Effective April 13, 2000, Rule 10(d) was amended to suggest, rather than require that documents on which a claim or defense is based be attached to a pleading. 753-745 So. 2d XVII (West Miss. Cas. 2000.)
Plain-English Summary
Rule 10 is about form rather than substance: it tells a drafter how a pleading has to look, not what it has to say. Every pleading needs a caption with the court's name, the title of the action, the file number, and the Rule 7(a) designation of what kind of pleading it is. A complaint's title must list every party; later pleadings can shorten that to the first party on each side with an indication that others are involved.
Rule 10(b) asks for discipline in how a pleading is organized. The opening paragraph of a claim for relief must give the names and, if known, the addresses of the parties. From there, every averment goes in a numbered paragraph, each one limited as far as practicable to a single set of circumstances, so that later filings can refer back to a paragraph by number instead of restating it. Claims arising from separate transactions, and defenses other than plain denials, belong in separate counts whenever splitting them makes the pleading easier to follow. The official Notes make clear this is a guide to clarity, not a trap: a pleading that runs several circumstances together in one paragraph is not thrown out or struck for that reason. Instead, the court can order the pleader to amend so the pleading complies with the rule.
Rule 10(c) lets a pleader borrow from earlier statements instead of repeating them — language in one part of a pleading, or in another pleading or motion, can be adopted by reference elsewhere. And when a written instrument is attached to a pleading as an exhibit, that instrument becomes part of the pleading itself for all purposes, so its terms can be relied on without being retyped into the body of the claim.
The rule used to include a further subdivision addressing when a pleader had to attach the documents a claim or defense relied on. A 2000 amendment already softened that requirement from mandatory to advisory, and a 2024 amendment removed it from the rule entirely, leaving the three subdivisions on captions, paragraphs, and adoption by reference that make up Rule 10 today.
Frequently Asked Questions
What has to appear in the caption of a pleading filed in Mississippi?
Rule 10(a) requires the caption to set out the name of the court, the title of the action, the file number, and the pleading's designation under Rule 7(a). A complaint's title must list every party's name; later pleadings can state just the first party on each side with an indication that other parties exist.
Do I have to put each fact in its own numbered paragraph?

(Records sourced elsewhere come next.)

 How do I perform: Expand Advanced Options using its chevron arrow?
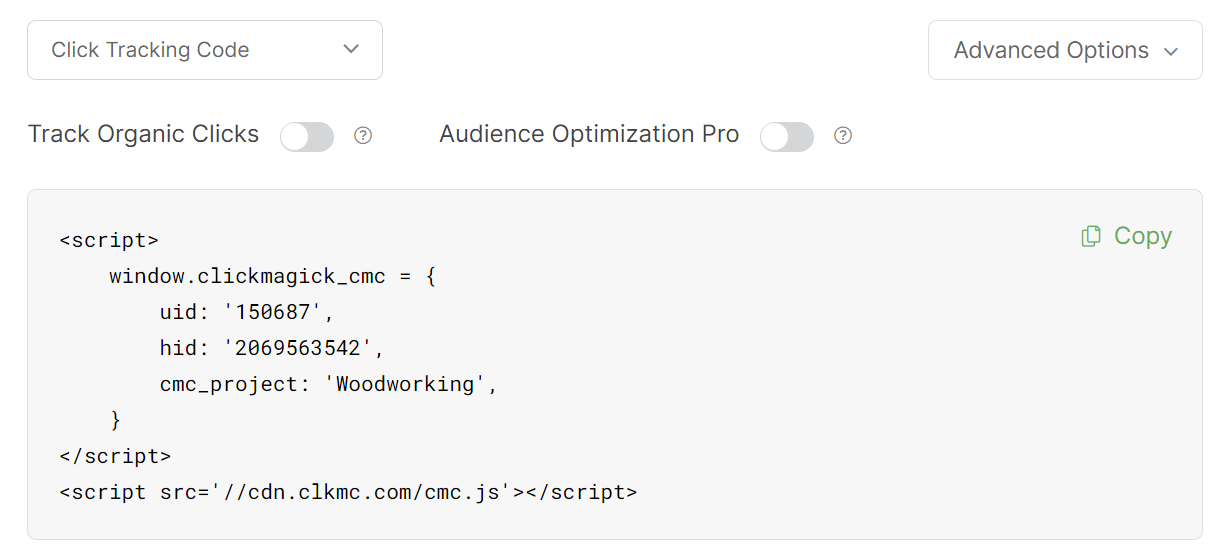1172,52
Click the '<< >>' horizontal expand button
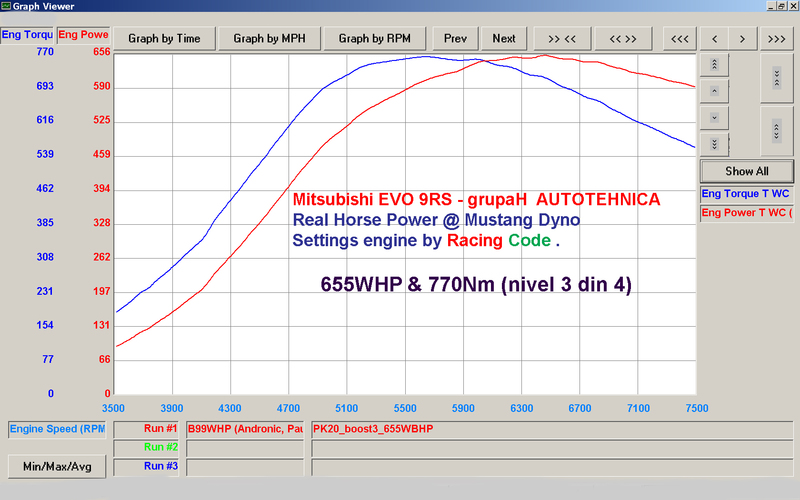This screenshot has height=500, width=800. (x=623, y=39)
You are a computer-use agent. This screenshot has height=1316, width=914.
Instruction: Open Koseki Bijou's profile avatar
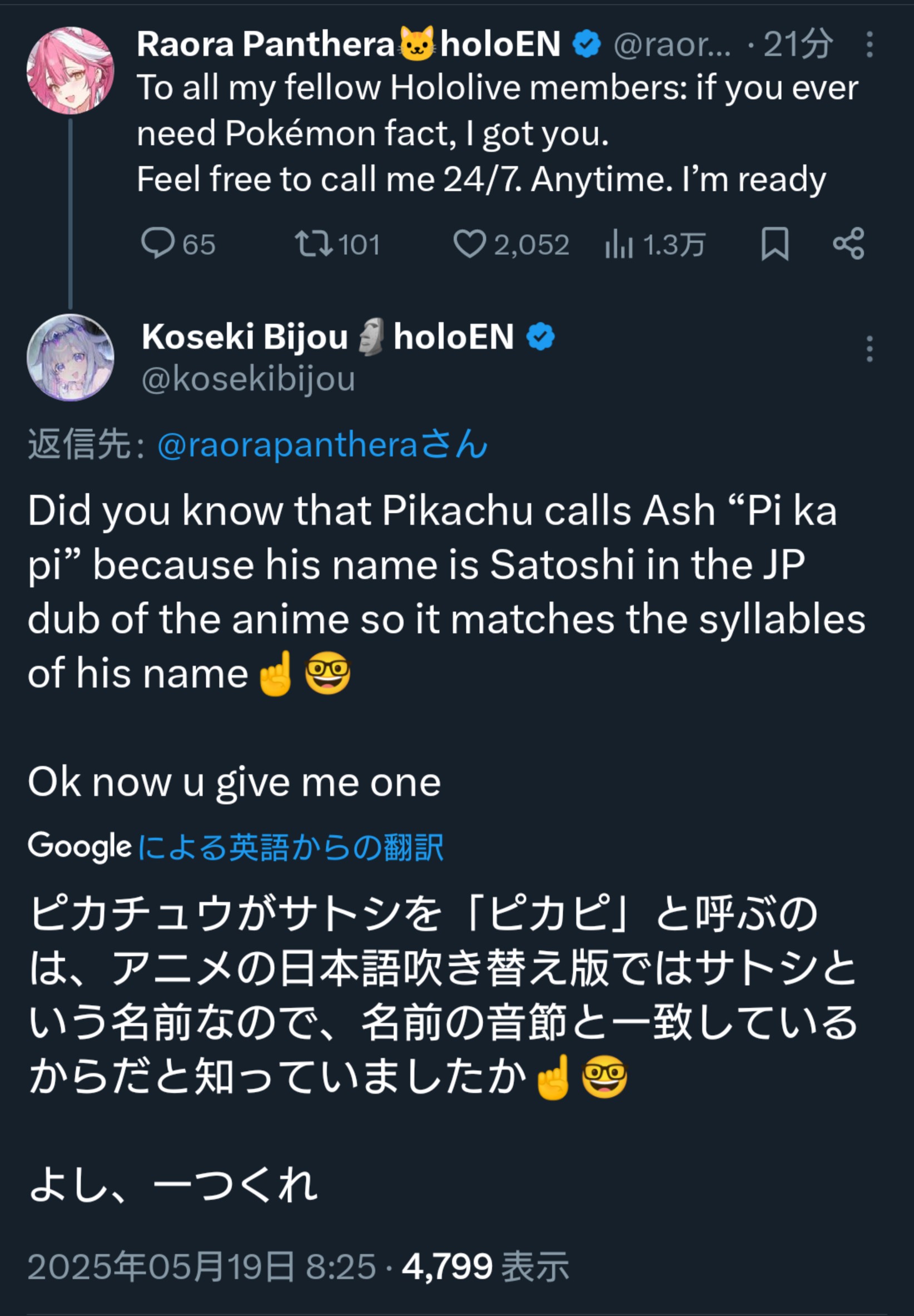[71, 358]
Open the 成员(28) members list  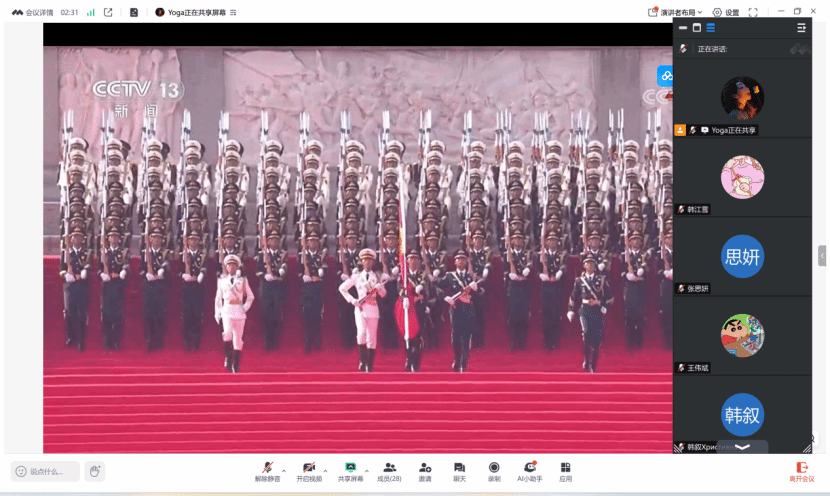pyautogui.click(x=389, y=471)
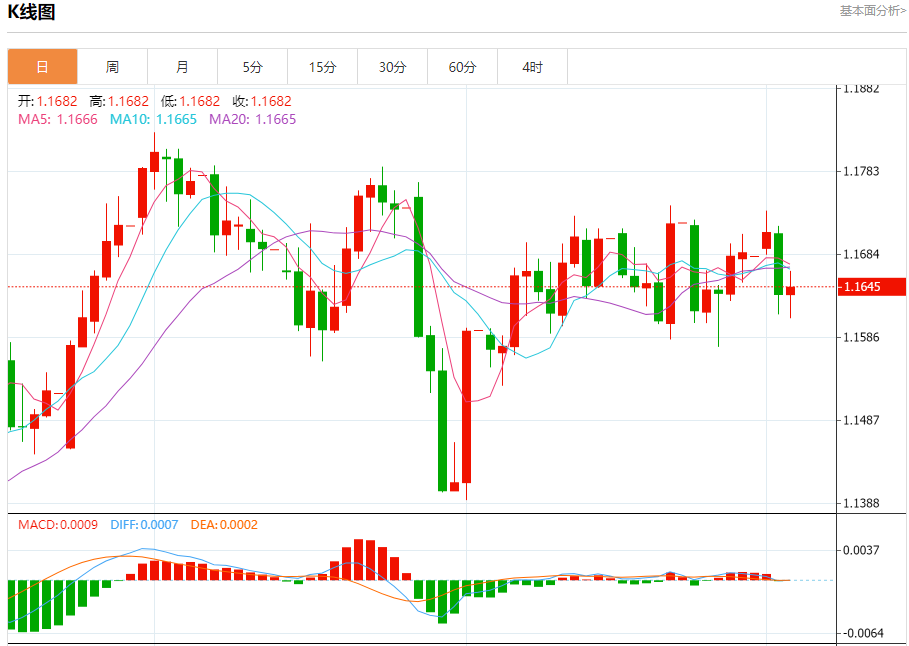Click the MA20 indicator value label

pos(253,119)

Yes. Rule 10(b) requires numbered paragraphs, each limited as far as practicable to a single set of circumstances, so a paragraph can be referred to by number in later filings. Claims from separate transactions or occurrences belong in separate counts whenever that makes the pleading clearer.
What happens if my pleading doesn't separate its allegations into clean, single-subject paragraphs?
The official Notes make clear this isn't grounds for dismissing a complaint or striking an answer. Instead, the court may order the pleader — on its own initiative or on a motion — to amend the pleading so it complies with Rule 10(b).
Can I attach a contract or other document to my pleading and rely on its terms without retyping them?
Yes. Rule 10(c) treats a written instrument attached as an exhibit to a pleading as part of that pleading for all purposes, and it lets a pleader adopt statements from one part of a pleading, or from another pleading or motion, by reference rather than repeating them.
Did Mississippi ever require pleaders to attach the documents their claims relied on?
An earlier version of Rule 10 addressed that subject, and a 2000 amendment already changed it from a requirement to a suggestion. A further amendment effective December 26, 2024 removed that subdivision from the rule, leaving the current three subdivisions on captions, paragraph form, and adoption by reference.